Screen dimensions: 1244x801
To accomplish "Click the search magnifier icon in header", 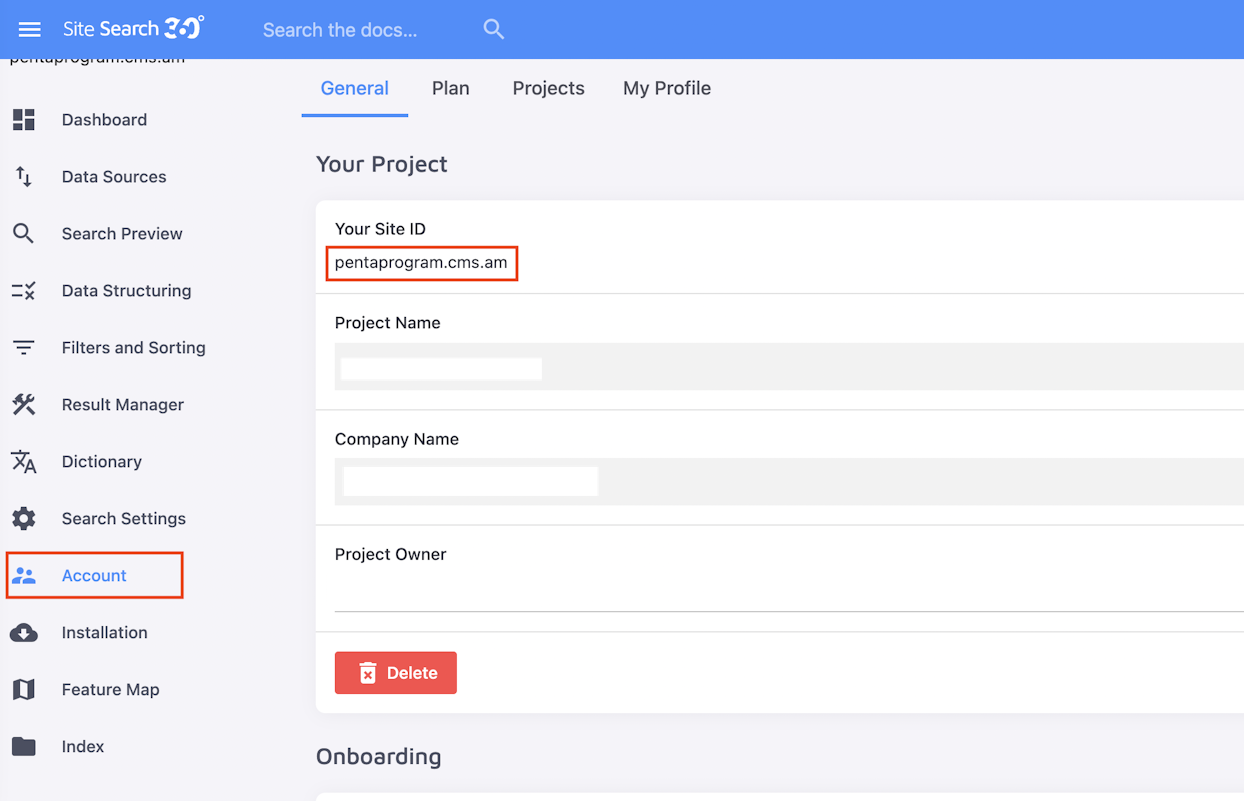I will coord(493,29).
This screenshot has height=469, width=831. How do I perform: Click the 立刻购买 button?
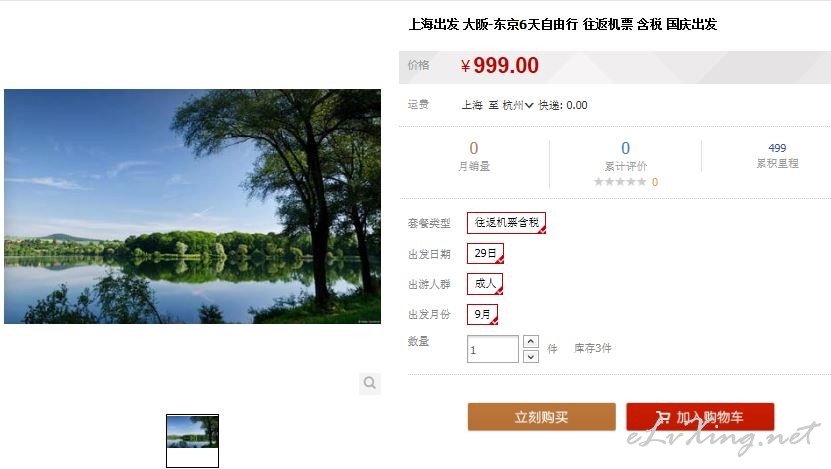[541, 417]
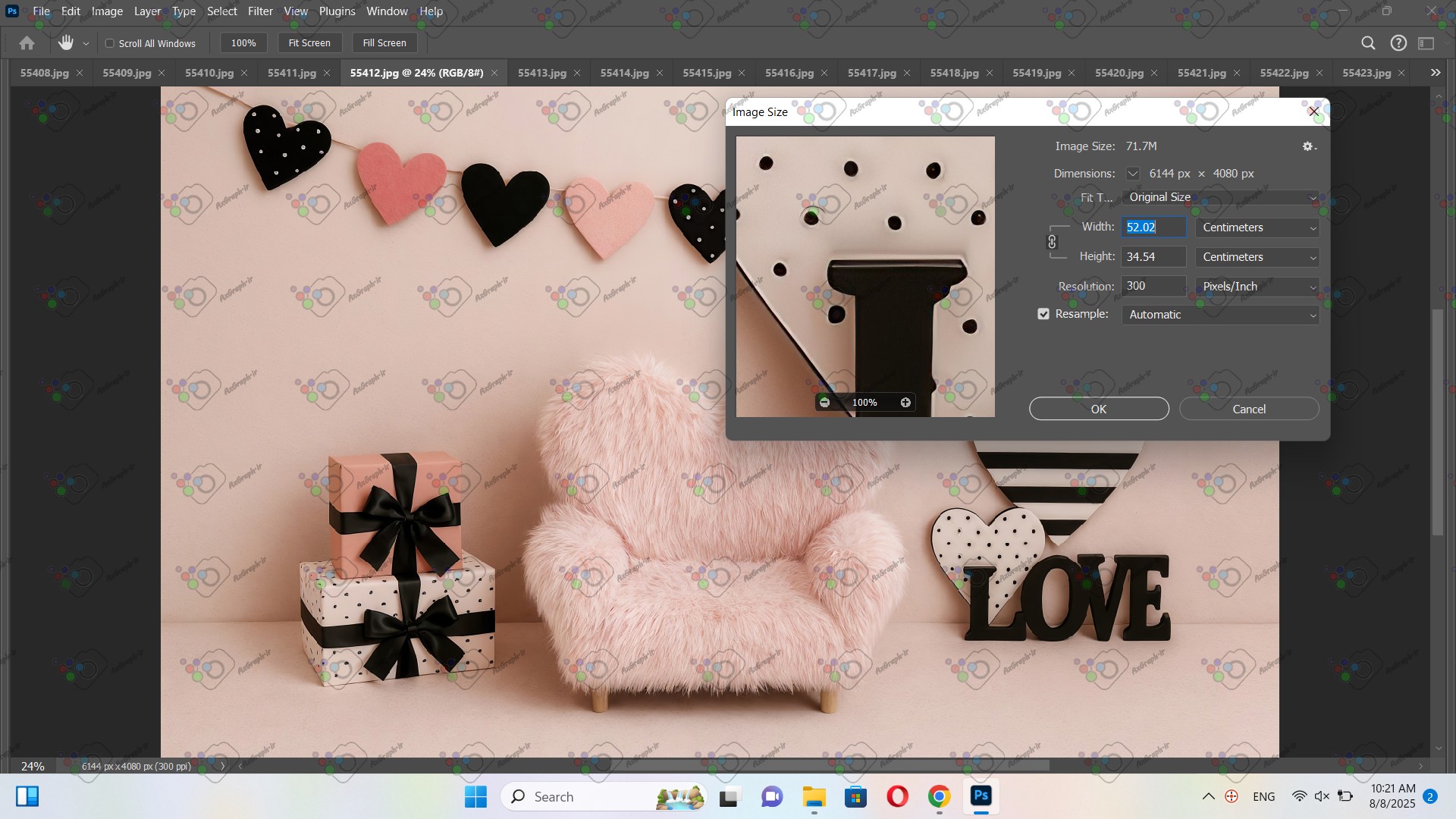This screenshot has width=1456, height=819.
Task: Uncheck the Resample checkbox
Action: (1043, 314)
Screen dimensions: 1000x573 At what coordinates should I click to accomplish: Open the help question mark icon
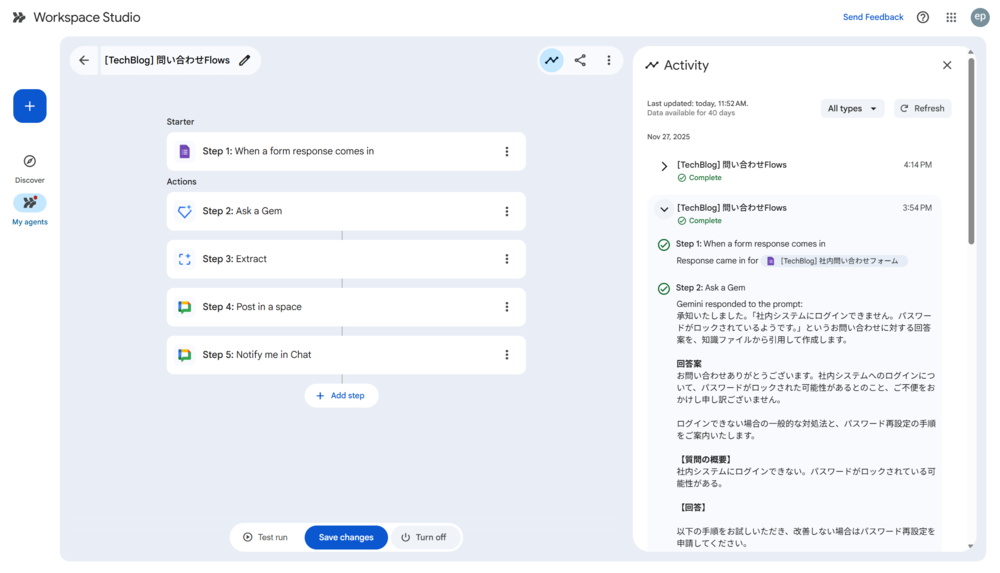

» TO DO
Retype everything from the line containing "This screenshot has height=469, width=831." down to the line containing "Action: (1043, 314)", leaving the pictures out.

» WRITTEN ANSWER
This screenshot has height=469, width=831. How do I perform: Click the 立刻购买 button?
[541, 417]
This screenshot has width=1456, height=819.
Task: Uncheck the Resample checkbox
Action: (1043, 314)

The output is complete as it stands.